▸ **Assignment**: Reproduce everything from the start of the entries below down to and including the line containing "This screenshot has width=400, height=400.".

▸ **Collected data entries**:
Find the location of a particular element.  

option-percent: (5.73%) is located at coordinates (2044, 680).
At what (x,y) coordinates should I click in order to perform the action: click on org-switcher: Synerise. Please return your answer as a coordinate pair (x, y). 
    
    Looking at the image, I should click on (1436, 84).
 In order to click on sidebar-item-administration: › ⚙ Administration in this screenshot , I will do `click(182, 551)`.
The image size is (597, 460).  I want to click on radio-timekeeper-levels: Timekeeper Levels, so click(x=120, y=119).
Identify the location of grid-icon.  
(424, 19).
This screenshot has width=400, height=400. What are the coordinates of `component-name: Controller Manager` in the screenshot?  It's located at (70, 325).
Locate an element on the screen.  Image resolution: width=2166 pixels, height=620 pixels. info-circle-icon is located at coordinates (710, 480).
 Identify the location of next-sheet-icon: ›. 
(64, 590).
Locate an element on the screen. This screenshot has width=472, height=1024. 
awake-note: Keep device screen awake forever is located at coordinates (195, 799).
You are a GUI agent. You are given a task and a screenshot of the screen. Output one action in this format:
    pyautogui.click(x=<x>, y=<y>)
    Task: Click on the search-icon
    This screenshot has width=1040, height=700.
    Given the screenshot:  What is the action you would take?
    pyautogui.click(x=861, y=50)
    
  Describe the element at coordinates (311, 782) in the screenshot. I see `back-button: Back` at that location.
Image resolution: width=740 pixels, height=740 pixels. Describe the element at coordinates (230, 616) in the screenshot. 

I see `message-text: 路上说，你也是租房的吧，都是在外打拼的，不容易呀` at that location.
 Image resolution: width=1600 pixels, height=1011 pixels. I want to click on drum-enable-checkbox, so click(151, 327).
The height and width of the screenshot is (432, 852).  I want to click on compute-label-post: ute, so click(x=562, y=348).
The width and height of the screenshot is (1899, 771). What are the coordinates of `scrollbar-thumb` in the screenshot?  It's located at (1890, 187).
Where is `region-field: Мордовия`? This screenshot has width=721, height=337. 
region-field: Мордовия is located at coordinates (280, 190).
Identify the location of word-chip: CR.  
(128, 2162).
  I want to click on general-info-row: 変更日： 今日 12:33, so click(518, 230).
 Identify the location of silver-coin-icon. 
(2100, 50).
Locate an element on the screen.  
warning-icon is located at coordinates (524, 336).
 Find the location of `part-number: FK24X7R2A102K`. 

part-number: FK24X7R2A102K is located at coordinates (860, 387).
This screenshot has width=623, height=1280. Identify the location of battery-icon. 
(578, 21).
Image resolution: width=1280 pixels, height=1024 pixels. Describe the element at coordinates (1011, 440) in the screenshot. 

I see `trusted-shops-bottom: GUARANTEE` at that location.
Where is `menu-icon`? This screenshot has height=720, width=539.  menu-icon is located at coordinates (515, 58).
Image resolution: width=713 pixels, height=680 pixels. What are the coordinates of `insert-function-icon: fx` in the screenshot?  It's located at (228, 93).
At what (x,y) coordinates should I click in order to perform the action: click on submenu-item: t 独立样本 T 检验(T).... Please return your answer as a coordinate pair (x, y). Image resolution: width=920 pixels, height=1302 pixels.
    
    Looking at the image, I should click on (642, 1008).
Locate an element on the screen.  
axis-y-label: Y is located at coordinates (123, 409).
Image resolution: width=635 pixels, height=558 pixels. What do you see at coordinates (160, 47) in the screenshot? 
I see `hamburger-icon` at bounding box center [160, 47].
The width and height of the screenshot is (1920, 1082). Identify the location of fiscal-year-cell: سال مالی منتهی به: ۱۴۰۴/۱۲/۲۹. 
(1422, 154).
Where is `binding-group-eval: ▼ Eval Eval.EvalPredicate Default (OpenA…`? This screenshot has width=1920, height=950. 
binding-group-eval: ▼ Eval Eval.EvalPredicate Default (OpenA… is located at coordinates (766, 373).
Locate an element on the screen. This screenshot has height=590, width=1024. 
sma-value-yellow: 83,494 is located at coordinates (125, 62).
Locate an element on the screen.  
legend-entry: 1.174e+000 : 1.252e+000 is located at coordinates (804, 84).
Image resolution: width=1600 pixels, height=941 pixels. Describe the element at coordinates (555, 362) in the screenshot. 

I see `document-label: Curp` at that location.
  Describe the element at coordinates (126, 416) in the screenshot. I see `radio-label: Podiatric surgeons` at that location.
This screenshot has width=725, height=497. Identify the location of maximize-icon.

▸ **Your solution**:
Find the location of a particular element.  

option-percent: (5.73%) is located at coordinates (2044, 680).
At what (x,y) coordinates should I click in order to perform the action: click on org-switcher: Synerise. Please return your answer as a coordinate pair (x, y). 
    
    Looking at the image, I should click on (1436, 84).
 In order to click on sidebar-item-administration: › ⚙ Administration in this screenshot , I will do `click(182, 551)`.
The image size is (597, 460).  I want to click on radio-timekeeper-levels: Timekeeper Levels, so click(x=120, y=119).
Identify the location of grid-icon.  
(424, 19).
This screenshot has width=400, height=400. What are the coordinates of `component-name: Controller Manager` in the screenshot?  It's located at (70, 325).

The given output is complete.